Hemoglobin (Hgb) is a complex protein within red blood cells responsible for transporting oxygen throughout the body. During a typical pregnancy, the total volume of blood increases significantly, but the liquid component (plasma) increases more than the red blood cell mass. This disproportionate increase leads to blood dilution, meaning a mild drop in hemoglobin (physiologic anemia of pregnancy) is expected. An elevated hemoglobin level is an unexpected finding that warrants attention, suggesting the blood may be too concentrated and potentially signaling a problem for both the mother and the baby.
Understanding Elevated Hemoglobin Levels
An elevated hemoglobin level is often referred to as polycythemia or erythrocytosis, indicating a higher-than-normal concentration of red blood cells. Given the expected blood dilution, a hemoglobin level above 13.0 g/dL in the second or third trimester is often considered high and prompts further investigation. It is crucial to distinguish between two categories: absolute and relative polycythemia. Absolute polycythemia involves an actual increase in the total number of red blood cells, which can be due to primary or secondary causes. In contrast, relative polycythemia, also known as hemoconcentration, is an apparent elevation. This occurs when the red blood cell mass is normal, but the plasma volume is reduced, concentrating the blood components. Relative polycythemia is the more common finding in pregnancy.
Primary Reasons for High Hemoglobin in Pregnancy
The most frequent cause of elevated hemoglobin during pregnancy is hemoconcentration due to dehydration. When a pregnant person does not consume enough fluids or experiences excessive fluid loss (such as from severe vomiting), the plasma volume temporarily shrinks. This reduction in the liquid component concentrates the blood, leading to a high reading on the lab test.
A high hemoglobin level can also be a bodily response to chronic low oxygen levels, known as hypoxia, leading to secondary absolute polycythemia. This condition causes the body to produce more red blood cells in an attempt to carry more oxygen. Maternal factors that can cause chronic hypoxia include smoking, living at high altitudes, or chronic respiratory diseases, such as severe chronic obstructive pulmonary disease (COPD).
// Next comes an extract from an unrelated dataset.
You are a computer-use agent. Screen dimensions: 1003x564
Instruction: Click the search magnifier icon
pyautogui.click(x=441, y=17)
Rarely, an elevated hemoglobin level can be a sign of a primary blood disorder, such as Polycythemia Vera (PV). PV is a type of myeloproliferative neoplasm where the bone marrow produces too many red blood cells. Although rare in reproductive-aged women, this condition represents a true increase in red blood cell mass and requires careful management in pregnancy. Identifying the root cause is necessary because the treatment approach will vary significantly.
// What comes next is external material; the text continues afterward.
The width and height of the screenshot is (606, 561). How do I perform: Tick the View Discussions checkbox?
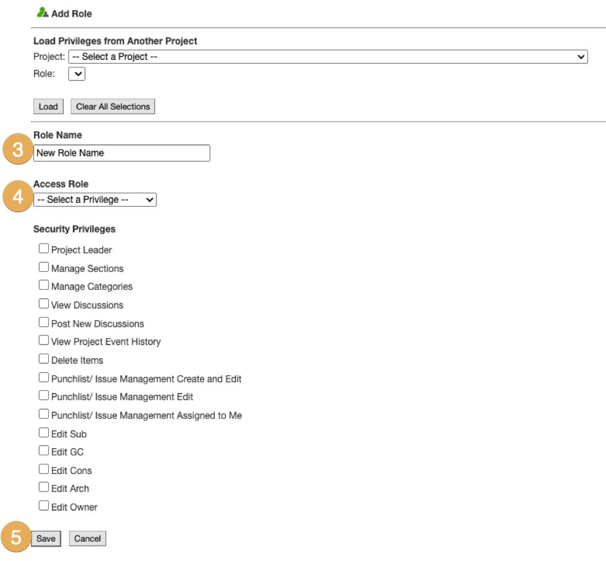pos(44,304)
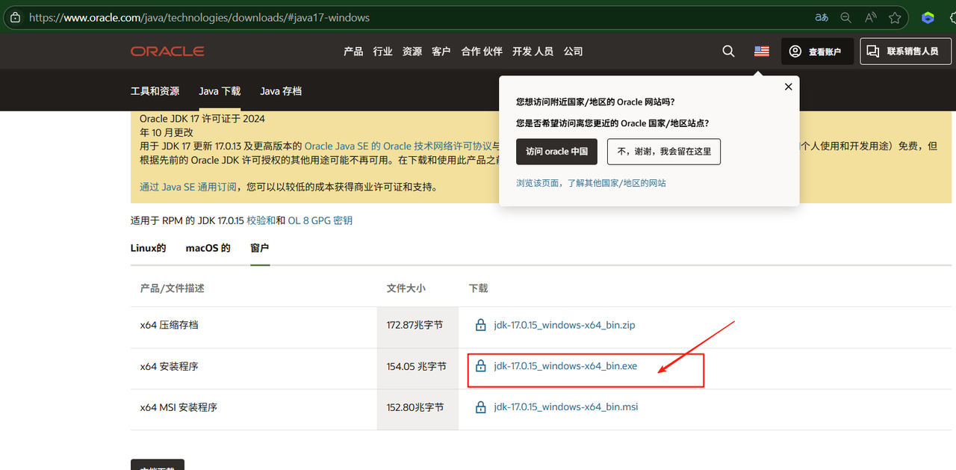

Potential Risks for Mother and Fetus
The primary concern associated with elevated hemoglobin, especially in absolute polycythemia, is the resulting increase in blood viscosity, meaning the blood becomes thicker. This hyperviscosity slows blood flow, which significantly raises the mother’s risk of developing thromboembolic events, such as deep vein thrombosis (DVT) or pulmonary embolism (PE). Blood clots pose a serious danger and require prompt intervention.
For the developing fetus, elevated maternal hemoglobin is often linked to complications resulting from impaired blood flow to the placenta. High maternal blood viscosity can impede the uteroplacental circulation, reducing the delivery of oxygen and nutrients to the baby. This reduced efficiency can lead to poor fetal outcomes, including the baby being born small for gestational age (SGA) or experiencing intrauterine growth restriction (IUGR).
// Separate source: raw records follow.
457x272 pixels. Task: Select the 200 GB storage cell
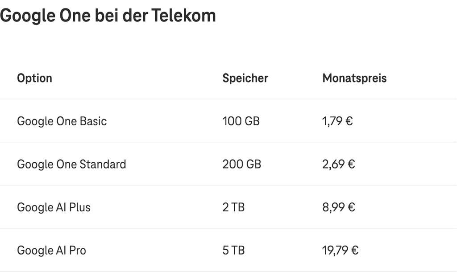[x=241, y=164]
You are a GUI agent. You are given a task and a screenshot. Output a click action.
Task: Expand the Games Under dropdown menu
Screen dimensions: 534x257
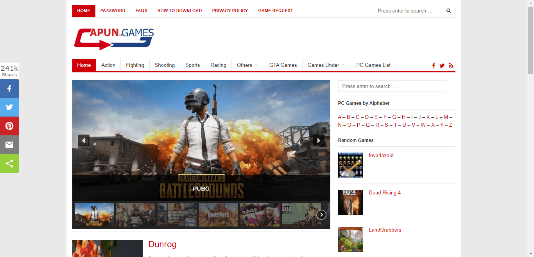click(x=326, y=65)
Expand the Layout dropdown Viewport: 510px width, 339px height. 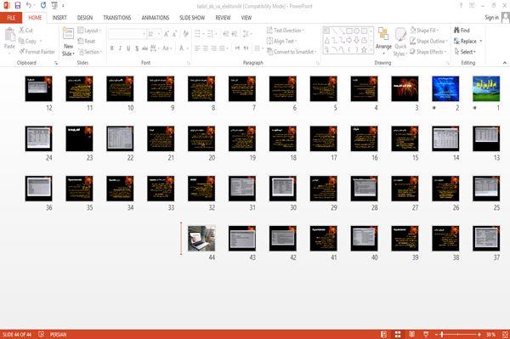90,31
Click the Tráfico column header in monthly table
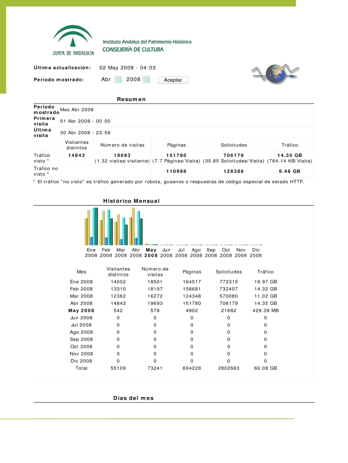Screen dimensions: 348x463 (265, 272)
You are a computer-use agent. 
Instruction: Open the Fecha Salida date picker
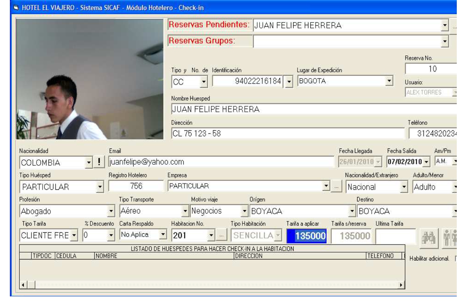click(x=426, y=162)
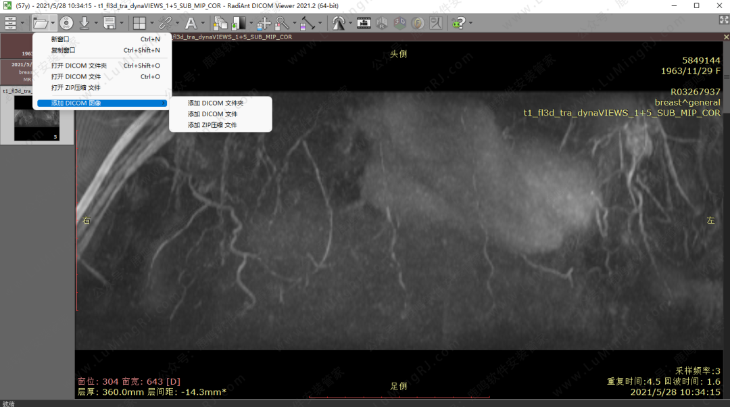Click the split-screen layout grid icon

tap(139, 23)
Furthermore, an elevated hemoglobin level, particularly in the first and second trimesters, has been linked to an increased risk of developing preeclampsia or gestational hypertension. Preeclampsia is a serious condition characterized by high blood pressure and signs of organ damage. This condition can be exacerbated by the relative lack of plasma volume expansion that often accompanies hemoconcentration. The finding is an indicator of a potential physiological challenge to the pregnancy.
Clinical Management and Monitoring
Once a high hemoglobin level is detected, clinical management involves diagnostic evaluation to determine the underlying cause. Healthcare providers first attempt to rule out relative polycythemia by assessing the patient’s hydration status, especially if they have experienced prolonged nausea, vomiting, or insufficient fluid intake. If dehydration is suspected, aggressive rehydration is the initial intervention, which often corrects the hemoglobin concentration quickly.
If the high level persists after hydration, the focus shifts to identifying secondary causes, such as chronic smoking or underlying cardiopulmonary disease, or the rare primary condition like Polycythemia Vera. Management for confirmed Polycythemia Vera typically involves serial phlebotomies to reduce blood viscosity and the risk of clots. Daily low-dose aspirin therapy is also commonly prescribed to mitigate the thrombotic risk.
Throughout the remainder of the pregnancy, specialized surveillance is required, particularly if the high hemoglobin level is associated with a chronic condition. Maternal monitoring includes regular blood pressure checks and screening for signs of thromboembolism. Fetal surveillance involves serial ultrasounds to assess fetal growth and amniotic fluid volume, along with Doppler flow studies to evaluate blood flow in the umbilical and uterine arteries, ensuring adequate uteroplacental circulation.